4. Above: After figuring the bolt circle dimensions of the rollers, here's the layout for the first carrier plate.
Then he asked if I wanted them! Well... not really...  But in a moment of synchronicity, my wife and I both grabbed a wheel and looked at each other. Nothing was said, but this would somehow become the basis for a hubless bicycle.    
5. Above: Here's the first carrier with the OD cut and four of the pairs of rollers installed. A quick check to see if the clearance around the outer rim is working...
6. Above: Here's a look at the opposite side. I'll be adding one more pair of rollers.....
7.  Above: Here's a quick video as I tested out how it would work before commiting to the other side carrier. Don't really know why there's a purple dolphin on the wall..... there just is. Some things are like that. 
Click to view video
8. Above: Ok... so here's the deal. The thing seems to work so far, so I cut the other remaining carrier. I drilled the bolt circle, including guide holes for spacers at the mounting points, added a fifth set of rollers to ride at the bottom, and cut the inner sections out. What I ended up with is a 15-1/2" "axle" or hole in the middle.....
9. Above: Here's a shot looking down inside at the three sets of lower rollers.......

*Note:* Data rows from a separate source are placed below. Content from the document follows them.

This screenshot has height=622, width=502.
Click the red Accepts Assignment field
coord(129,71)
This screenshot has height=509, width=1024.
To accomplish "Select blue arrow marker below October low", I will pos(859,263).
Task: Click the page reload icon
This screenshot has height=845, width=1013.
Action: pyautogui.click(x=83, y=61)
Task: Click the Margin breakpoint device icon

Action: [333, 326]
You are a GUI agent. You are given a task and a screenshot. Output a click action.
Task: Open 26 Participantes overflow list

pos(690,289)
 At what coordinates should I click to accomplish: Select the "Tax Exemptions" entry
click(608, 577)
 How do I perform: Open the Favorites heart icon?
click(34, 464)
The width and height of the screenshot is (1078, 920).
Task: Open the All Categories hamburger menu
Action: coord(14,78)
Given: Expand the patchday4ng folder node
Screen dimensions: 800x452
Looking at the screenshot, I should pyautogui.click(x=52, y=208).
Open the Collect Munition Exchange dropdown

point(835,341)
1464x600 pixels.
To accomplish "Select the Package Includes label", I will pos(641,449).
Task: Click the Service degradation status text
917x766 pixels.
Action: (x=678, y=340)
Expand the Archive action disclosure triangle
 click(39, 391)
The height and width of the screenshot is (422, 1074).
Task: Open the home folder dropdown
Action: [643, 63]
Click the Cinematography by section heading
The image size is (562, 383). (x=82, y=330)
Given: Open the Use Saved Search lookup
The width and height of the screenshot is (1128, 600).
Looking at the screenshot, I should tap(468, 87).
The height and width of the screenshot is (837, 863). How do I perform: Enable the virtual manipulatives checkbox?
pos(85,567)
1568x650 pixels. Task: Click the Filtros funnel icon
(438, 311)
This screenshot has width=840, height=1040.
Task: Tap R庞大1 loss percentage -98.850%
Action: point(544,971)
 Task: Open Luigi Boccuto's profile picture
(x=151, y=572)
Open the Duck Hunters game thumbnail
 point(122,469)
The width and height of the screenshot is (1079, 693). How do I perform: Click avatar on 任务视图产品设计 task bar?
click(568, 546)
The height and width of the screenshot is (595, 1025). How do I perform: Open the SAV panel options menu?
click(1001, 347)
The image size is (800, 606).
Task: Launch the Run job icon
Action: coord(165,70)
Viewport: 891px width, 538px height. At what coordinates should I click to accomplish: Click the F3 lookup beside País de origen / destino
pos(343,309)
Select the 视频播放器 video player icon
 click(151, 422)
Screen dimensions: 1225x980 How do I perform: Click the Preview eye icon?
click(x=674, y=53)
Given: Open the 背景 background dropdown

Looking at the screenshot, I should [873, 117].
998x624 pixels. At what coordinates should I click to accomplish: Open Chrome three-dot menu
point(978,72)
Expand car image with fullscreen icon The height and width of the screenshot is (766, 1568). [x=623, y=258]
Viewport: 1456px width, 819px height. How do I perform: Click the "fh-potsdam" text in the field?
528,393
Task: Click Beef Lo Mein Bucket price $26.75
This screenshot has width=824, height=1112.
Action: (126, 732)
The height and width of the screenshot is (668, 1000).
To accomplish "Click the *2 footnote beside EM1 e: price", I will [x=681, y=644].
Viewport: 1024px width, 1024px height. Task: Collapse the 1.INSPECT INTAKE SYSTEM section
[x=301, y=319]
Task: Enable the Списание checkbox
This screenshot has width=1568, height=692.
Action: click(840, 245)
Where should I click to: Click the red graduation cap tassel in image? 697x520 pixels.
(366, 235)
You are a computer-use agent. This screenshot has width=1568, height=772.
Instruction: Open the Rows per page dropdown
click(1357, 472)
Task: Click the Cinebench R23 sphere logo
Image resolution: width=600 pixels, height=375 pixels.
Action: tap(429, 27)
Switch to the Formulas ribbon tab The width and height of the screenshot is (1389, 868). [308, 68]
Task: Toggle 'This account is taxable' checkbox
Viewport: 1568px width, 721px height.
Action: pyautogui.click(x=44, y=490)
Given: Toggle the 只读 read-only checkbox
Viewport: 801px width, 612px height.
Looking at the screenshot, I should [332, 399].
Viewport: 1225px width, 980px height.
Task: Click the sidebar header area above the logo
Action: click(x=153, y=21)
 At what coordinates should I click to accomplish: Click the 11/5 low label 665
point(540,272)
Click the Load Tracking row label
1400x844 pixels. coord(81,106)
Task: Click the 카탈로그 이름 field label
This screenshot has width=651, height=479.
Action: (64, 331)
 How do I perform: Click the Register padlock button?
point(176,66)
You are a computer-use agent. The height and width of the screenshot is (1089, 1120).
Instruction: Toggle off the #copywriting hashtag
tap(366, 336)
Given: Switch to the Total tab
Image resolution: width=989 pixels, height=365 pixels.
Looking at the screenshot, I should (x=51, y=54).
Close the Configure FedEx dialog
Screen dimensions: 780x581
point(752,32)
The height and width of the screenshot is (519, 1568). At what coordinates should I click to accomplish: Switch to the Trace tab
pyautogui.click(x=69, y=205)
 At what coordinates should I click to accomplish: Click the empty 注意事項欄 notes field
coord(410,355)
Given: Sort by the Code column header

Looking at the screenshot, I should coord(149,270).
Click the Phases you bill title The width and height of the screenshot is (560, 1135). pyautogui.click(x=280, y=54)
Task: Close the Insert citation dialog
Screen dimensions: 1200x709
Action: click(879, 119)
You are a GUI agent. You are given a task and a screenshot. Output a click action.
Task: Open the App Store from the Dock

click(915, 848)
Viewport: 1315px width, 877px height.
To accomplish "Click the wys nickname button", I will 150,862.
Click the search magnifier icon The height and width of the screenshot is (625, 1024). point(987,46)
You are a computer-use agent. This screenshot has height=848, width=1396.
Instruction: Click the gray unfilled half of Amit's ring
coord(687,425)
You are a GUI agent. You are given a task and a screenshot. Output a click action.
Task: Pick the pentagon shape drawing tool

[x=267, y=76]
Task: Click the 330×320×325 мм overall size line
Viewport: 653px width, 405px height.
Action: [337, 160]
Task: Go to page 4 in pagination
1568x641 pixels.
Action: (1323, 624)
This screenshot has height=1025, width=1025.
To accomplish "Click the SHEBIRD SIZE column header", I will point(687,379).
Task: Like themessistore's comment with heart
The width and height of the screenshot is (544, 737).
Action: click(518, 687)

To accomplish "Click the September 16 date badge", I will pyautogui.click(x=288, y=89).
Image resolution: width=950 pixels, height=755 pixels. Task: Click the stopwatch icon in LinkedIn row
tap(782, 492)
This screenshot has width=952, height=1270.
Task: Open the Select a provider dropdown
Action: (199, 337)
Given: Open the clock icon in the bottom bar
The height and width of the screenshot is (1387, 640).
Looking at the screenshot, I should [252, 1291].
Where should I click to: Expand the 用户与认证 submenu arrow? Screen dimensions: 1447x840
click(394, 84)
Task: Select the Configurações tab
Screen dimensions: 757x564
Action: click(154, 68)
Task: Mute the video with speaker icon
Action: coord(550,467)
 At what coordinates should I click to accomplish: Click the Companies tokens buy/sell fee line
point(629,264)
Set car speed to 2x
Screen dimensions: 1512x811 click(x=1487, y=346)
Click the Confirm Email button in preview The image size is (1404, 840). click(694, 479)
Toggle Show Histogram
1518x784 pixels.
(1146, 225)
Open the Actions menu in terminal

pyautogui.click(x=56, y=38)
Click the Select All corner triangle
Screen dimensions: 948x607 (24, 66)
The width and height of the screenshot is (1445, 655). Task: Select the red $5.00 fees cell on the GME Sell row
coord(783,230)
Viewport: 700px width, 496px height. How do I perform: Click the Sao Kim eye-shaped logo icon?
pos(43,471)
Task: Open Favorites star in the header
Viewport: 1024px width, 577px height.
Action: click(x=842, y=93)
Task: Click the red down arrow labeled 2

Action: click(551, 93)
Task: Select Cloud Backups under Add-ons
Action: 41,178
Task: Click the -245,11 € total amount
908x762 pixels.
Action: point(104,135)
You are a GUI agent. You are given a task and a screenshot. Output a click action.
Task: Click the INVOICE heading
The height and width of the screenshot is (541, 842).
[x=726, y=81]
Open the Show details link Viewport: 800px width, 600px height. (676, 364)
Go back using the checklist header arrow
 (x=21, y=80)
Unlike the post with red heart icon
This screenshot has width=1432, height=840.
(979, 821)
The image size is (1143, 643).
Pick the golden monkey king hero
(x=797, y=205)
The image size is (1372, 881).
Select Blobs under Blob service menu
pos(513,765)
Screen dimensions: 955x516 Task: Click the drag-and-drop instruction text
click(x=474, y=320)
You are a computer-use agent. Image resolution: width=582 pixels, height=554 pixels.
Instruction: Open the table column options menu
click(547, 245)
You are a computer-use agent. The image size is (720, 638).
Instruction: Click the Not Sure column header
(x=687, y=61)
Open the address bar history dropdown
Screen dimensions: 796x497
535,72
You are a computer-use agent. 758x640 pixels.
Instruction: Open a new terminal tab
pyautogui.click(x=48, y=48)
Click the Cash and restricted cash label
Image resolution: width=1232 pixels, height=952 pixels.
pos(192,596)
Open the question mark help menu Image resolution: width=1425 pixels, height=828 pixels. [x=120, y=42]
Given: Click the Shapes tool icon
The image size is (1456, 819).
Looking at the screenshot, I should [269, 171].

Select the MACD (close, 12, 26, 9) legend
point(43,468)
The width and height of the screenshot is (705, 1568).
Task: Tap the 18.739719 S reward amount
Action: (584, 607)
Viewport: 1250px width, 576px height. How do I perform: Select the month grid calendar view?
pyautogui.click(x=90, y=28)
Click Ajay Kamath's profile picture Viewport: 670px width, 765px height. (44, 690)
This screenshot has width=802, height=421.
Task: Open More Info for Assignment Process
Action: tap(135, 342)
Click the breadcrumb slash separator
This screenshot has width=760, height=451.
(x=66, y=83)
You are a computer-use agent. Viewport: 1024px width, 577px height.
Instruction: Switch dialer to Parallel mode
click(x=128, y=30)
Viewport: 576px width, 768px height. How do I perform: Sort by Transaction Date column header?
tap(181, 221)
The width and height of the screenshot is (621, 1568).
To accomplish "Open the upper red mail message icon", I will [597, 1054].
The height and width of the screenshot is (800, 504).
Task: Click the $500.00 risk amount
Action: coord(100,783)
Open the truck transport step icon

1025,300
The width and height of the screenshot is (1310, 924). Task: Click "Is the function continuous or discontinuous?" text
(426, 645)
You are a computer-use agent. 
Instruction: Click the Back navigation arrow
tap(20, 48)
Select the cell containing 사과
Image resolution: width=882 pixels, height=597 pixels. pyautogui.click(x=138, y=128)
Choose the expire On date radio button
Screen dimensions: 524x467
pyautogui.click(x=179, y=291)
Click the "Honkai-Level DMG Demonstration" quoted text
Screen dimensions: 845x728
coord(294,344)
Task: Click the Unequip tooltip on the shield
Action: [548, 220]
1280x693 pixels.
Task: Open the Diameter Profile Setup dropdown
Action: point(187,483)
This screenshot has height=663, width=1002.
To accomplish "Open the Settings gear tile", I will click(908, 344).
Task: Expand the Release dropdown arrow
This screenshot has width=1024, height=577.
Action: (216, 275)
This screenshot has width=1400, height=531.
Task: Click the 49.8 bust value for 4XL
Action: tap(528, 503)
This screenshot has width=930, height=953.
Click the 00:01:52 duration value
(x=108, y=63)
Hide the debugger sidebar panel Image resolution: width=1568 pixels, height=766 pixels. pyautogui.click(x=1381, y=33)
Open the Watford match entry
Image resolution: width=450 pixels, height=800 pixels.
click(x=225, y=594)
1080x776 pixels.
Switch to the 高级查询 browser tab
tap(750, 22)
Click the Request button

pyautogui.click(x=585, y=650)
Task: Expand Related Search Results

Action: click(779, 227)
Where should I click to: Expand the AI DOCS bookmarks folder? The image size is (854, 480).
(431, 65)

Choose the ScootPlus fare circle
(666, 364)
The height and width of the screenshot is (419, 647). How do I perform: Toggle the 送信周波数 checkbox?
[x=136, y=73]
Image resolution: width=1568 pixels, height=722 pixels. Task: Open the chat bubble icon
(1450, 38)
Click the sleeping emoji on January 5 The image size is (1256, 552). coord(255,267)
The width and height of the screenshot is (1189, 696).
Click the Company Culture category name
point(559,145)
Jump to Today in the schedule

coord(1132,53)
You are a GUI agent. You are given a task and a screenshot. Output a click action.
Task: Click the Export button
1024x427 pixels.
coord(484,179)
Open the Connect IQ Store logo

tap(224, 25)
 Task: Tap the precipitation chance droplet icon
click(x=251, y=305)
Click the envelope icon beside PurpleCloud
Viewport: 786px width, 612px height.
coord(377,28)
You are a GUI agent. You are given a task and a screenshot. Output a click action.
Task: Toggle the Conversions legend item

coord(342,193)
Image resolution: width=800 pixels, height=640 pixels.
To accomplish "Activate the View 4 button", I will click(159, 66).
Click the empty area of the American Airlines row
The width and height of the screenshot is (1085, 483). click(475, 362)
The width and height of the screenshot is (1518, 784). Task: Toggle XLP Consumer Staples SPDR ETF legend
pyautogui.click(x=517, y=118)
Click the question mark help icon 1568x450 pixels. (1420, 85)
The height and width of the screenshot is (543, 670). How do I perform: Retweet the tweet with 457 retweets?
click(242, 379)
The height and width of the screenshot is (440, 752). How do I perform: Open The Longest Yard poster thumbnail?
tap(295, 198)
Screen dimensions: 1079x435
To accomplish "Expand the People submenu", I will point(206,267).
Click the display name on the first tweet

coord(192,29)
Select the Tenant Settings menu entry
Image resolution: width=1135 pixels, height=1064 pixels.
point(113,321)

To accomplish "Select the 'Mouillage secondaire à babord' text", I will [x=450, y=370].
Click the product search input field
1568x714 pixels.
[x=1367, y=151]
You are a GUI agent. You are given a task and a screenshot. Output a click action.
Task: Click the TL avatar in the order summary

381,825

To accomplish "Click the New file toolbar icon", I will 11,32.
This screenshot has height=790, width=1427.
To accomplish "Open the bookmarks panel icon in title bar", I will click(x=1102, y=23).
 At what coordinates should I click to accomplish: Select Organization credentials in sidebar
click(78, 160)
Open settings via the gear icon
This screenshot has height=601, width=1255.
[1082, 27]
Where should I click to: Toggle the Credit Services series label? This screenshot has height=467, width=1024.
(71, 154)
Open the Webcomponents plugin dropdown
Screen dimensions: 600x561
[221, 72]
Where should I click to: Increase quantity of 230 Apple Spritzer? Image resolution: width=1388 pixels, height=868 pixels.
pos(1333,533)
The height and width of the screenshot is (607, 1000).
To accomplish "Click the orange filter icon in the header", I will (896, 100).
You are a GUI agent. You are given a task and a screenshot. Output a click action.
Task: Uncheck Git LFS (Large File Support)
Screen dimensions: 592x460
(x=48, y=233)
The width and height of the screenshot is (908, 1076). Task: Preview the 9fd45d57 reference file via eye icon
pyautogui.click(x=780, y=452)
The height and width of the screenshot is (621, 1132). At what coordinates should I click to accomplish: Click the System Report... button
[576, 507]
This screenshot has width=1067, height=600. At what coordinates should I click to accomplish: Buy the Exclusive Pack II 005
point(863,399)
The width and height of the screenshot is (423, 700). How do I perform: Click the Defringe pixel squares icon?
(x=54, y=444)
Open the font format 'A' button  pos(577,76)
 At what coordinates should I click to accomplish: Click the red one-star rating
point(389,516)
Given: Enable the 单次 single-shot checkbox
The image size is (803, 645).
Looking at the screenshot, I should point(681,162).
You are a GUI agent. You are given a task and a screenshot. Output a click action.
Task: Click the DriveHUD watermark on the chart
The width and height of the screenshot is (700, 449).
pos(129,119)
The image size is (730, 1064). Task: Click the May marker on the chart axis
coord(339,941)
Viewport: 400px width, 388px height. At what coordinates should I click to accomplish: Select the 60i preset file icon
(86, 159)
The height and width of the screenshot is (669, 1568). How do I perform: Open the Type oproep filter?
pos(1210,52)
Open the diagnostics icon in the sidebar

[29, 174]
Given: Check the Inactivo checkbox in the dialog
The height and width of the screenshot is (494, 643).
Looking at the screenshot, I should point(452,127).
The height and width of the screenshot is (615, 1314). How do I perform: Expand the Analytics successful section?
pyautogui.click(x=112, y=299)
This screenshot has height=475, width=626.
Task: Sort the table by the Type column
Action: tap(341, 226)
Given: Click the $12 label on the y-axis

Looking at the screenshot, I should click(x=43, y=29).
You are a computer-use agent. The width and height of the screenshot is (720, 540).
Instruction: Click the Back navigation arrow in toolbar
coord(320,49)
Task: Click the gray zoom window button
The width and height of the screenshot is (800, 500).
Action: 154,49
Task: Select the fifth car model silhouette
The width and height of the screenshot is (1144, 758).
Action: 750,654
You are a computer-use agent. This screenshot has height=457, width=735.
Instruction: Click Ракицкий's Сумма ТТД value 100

10. Above: Still working!............ ..... 
Click to view video
11. Above: Ok... got a couple pics anyway. I got a belt yesterday that seems like it may work. If not, at least it will give me a starting point as far as sizing. Here's the general idea.......
12.  Above: A couple pics of the transmission deal....... road cassette, bearings, pulley, and the disc will be mounted here also. Thanks to Sic Nick for the nice stainless trike parts used for the jackshaft......
13. Above: One more for now.........
14.  Above: Today's project was to bend a solid aluminum rod into a perfect circle and TIG it tightly into the inside pocket of the rear "pulley". This way the belt will actually drive (and brake) with it's sides like it's supposed to. Without having a roll bender, this makes for an interesting project. "How did  I do it"  you ask... well it involved a lot of swearing and bleeding mostly, but in the end it came out perfectly...... somehow.

The rod will also space the belt away from the sidewall of the tire.


15. Below: With that over with..... I came upon another problem. The rod I welded in covers the holes for the mounting screws.... f'n genious.  

Out came the dentist tools and and I carved out the area for the screws that make the thing go round..........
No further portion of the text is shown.